_PROBLEM DESCRIPTION_
Could you print only the lines from the one containing "Go to page 1 in pagination" through the end of the listing below, unchanged?

[RECORDS — start]

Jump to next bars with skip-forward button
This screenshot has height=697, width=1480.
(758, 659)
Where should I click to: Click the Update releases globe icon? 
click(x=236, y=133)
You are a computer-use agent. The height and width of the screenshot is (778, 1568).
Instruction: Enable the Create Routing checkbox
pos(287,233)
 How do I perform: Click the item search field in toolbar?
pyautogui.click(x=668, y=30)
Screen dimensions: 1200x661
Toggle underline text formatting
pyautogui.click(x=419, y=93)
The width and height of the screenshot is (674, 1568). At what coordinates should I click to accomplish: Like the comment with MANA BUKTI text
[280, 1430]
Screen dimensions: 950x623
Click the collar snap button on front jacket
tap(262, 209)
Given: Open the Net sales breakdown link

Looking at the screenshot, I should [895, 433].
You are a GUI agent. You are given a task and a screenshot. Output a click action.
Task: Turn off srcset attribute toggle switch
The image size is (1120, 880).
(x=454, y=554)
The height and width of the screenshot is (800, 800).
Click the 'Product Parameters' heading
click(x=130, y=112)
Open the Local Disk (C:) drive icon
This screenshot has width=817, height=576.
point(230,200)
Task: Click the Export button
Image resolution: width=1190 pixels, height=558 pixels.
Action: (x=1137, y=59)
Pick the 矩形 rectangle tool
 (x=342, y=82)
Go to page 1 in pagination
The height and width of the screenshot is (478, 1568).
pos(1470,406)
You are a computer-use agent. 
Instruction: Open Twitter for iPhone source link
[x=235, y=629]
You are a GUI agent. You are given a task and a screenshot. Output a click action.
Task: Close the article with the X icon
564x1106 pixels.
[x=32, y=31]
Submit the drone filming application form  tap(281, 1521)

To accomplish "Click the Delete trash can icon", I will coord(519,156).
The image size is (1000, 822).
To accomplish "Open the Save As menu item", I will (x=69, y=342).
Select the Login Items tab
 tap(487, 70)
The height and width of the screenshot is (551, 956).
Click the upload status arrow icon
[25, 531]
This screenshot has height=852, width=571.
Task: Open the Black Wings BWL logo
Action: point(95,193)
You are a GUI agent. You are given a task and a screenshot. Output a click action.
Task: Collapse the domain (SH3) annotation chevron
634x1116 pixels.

[RECORDS — finish]

_EXERCISE SOLUTION_
Go to page 1 in pagination
The height and width of the screenshot is (478, 1568).
pos(1470,406)
You are a computer-use agent. 
Instruction: Open Twitter for iPhone source link
[x=235, y=629]
You are a GUI agent. You are given a task and a screenshot. Output a click action.
Task: Close the article with the X icon
564x1106 pixels.
[x=32, y=31]
Submit the drone filming application form  tap(281, 1521)

To accomplish "Click the Delete trash can icon", I will coord(519,156).
The image size is (1000, 822).
To accomplish "Open the Save As menu item", I will (x=69, y=342).
Select the Login Items tab
 tap(487, 70)
The height and width of the screenshot is (551, 956).
Click the upload status arrow icon
[25, 531]
This screenshot has height=852, width=571.
Task: Open the Black Wings BWL logo
Action: point(95,193)
You are a GUI agent. You are given a task and a screenshot. Output a click action.
Task: Collapse the domain (SH3) annotation chevron
634x1116 pixels.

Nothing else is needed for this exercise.